YOUR GOAL:
Copy the rows word for word, from the first row through the one containing "The image size is (1568, 744). click(17, 106)".
— Start DATA —
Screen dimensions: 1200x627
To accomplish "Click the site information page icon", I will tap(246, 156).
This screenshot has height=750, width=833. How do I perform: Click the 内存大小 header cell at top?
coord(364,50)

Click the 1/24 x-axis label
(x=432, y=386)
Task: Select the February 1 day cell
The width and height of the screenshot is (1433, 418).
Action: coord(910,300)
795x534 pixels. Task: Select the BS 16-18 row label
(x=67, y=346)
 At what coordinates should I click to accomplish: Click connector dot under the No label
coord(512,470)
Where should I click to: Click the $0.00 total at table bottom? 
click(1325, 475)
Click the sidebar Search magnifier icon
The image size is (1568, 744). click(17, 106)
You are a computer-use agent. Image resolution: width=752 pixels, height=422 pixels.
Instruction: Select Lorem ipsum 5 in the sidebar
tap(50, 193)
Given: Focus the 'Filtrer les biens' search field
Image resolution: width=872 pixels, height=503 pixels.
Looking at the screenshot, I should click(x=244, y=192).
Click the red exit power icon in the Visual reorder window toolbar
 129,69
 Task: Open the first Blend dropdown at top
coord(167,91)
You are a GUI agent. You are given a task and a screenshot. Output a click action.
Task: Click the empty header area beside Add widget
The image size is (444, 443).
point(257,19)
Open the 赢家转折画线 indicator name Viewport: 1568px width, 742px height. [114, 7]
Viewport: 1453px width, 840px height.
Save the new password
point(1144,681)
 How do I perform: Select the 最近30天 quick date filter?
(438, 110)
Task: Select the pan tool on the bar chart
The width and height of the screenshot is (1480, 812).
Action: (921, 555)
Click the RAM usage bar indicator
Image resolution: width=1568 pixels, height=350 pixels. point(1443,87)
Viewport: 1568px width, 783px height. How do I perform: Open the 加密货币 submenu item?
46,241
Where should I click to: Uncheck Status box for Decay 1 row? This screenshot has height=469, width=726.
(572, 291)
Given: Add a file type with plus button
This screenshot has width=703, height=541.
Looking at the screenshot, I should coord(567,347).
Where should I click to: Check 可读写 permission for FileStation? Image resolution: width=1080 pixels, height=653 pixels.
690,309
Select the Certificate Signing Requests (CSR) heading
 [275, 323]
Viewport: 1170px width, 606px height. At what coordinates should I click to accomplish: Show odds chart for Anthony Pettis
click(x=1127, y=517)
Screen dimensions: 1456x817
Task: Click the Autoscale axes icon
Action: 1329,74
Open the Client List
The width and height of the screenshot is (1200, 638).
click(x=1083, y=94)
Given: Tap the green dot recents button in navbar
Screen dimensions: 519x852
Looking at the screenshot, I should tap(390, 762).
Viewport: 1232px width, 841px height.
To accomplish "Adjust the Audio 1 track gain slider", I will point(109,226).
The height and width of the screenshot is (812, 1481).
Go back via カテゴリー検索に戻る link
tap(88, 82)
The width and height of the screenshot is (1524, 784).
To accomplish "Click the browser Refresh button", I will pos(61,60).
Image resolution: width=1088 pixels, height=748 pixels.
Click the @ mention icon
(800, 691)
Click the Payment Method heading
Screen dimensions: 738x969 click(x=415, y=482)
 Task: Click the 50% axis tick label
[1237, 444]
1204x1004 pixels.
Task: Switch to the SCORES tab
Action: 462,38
— End DATA —
FINISHED ANSWER:
Screen dimensions: 1200x627
To accomplish "Click the site information page icon", I will tap(246, 156).
This screenshot has height=750, width=833. How do I perform: Click the 内存大小 header cell at top?
coord(364,50)

Click the 1/24 x-axis label
(x=432, y=386)
Task: Select the February 1 day cell
The width and height of the screenshot is (1433, 418).
Action: coord(910,300)
795x534 pixels. Task: Select the BS 16-18 row label
(x=67, y=346)
 At what coordinates should I click to accomplish: Click connector dot under the No label
coord(512,470)
Where should I click to: Click the $0.00 total at table bottom? 
click(1325, 475)
Click the sidebar Search magnifier icon
The image size is (1568, 744). click(17, 106)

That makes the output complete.